Quizá tendríamos que hurgar en nuestra memoria para rescatar aquellas noches mágicas de la infancia en que nuestro ánimo se sobrecogía y sólo osaba asomarse por encima de las sábanas para comprender por qué amamos tanto las historias. O quizá basta contemplar la cotidianeidad de nuestras experiencias para saber qué nos empuja a sumergirnos en otras vidas, vidas también cotidianas pero apasionadas, en contacto con el hechizo de la muerte o el del sexo.

El afán de narrar, de contar historias que nos mantienen al filo de la sorpresa, es lo que aúna a los escritores que aparecen en esta colección de relatos. No se trata de ofrecer una muestra exhaustiva de los narradores actuales, propósito amenazado por omisiones imperdonables, sino de dar un testimonio de la vitalidad con que el relato corto se cosecha en nuestra literatura.

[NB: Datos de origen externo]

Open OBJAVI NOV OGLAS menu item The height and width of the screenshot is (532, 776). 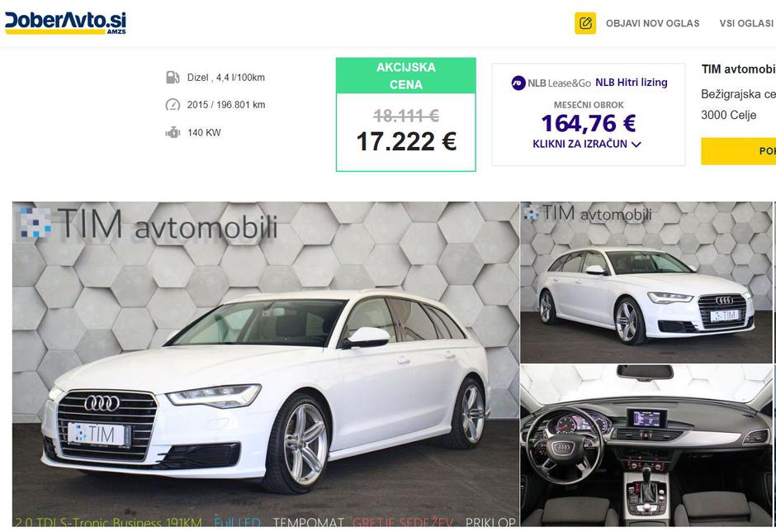pos(652,23)
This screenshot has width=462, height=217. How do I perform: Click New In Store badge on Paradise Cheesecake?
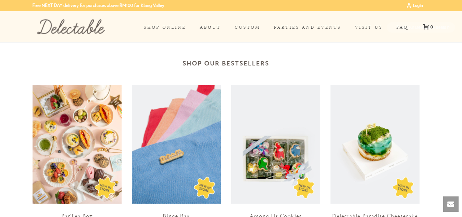click(x=403, y=188)
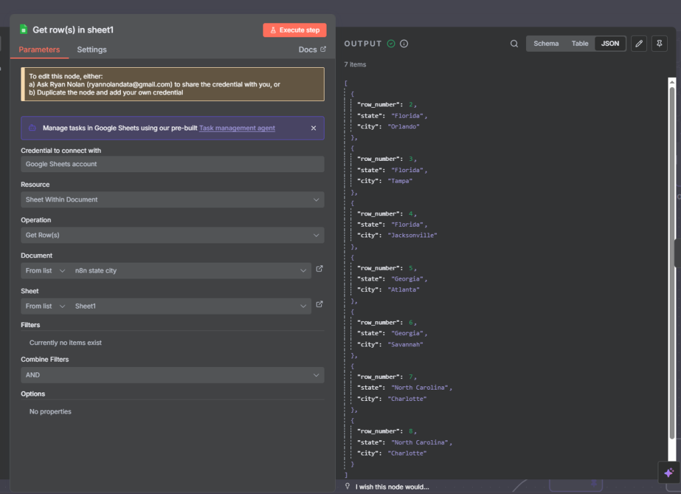This screenshot has height=494, width=681.
Task: Dismiss the Task management agent banner
Action: (x=314, y=128)
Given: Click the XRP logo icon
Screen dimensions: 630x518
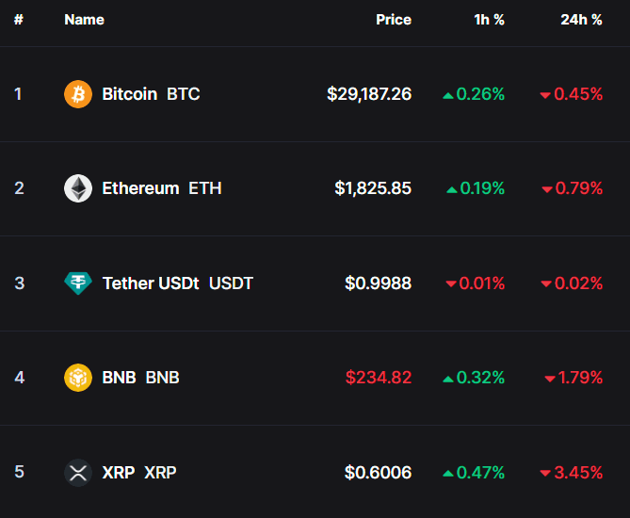Looking at the screenshot, I should pos(78,472).
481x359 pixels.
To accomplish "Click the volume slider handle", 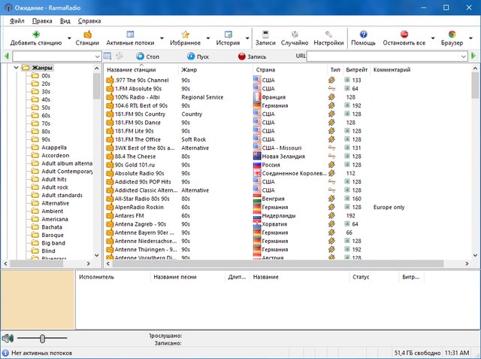I will tap(43, 339).
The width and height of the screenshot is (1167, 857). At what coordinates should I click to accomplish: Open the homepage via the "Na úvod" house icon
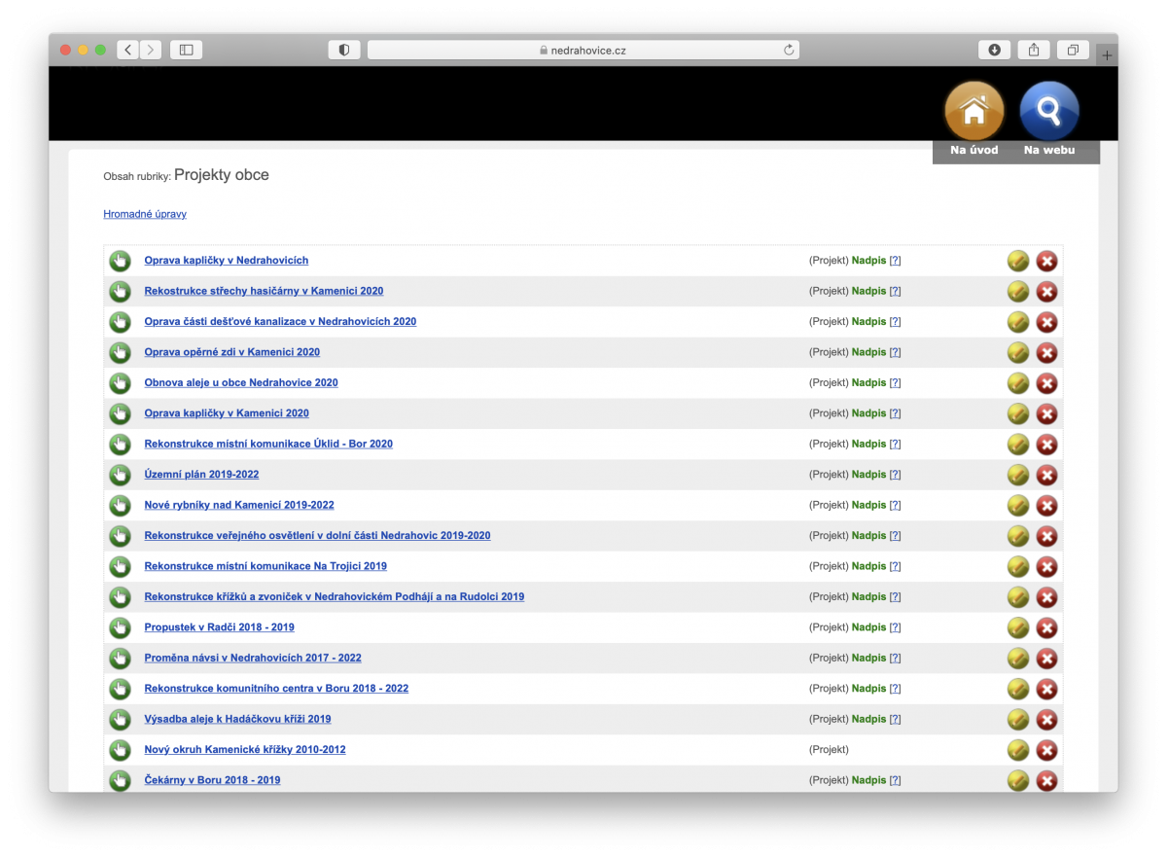click(x=973, y=110)
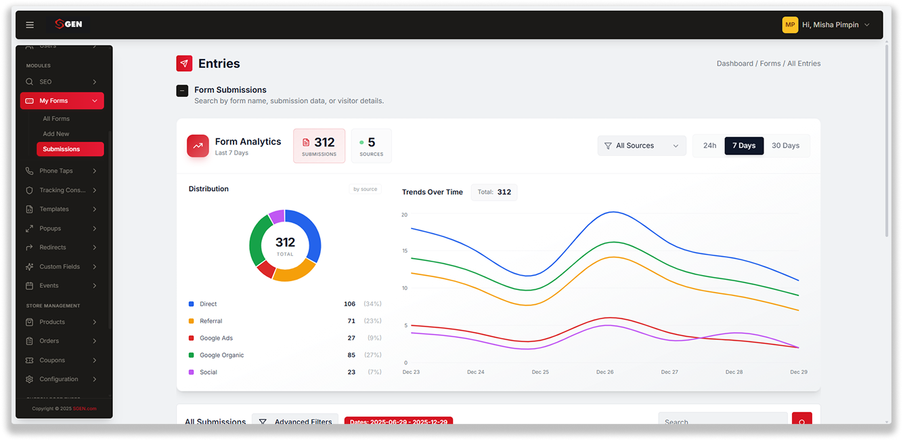Click the blue Direct legend swatch
This screenshot has height=441, width=903.
coord(192,304)
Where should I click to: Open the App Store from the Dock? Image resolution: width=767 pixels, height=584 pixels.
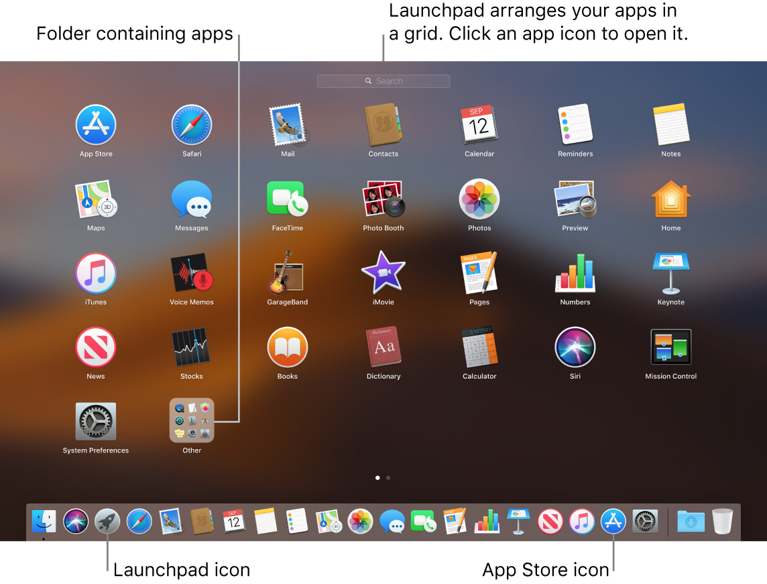(x=613, y=521)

Unas pinceladas biográficas presentan a los autores de los relatos seleccionados, a manera de antesala introductoria a esos otros mundos engañosamente reales. Adentrarse en cualquiera de los volúmenes de esta colección es dejarse seducir por los cantos de las sirenas, es liberar nuestro ánimo y permitir que encalle y se suspenda, es quedar atrapado en la magia y en el hechizo.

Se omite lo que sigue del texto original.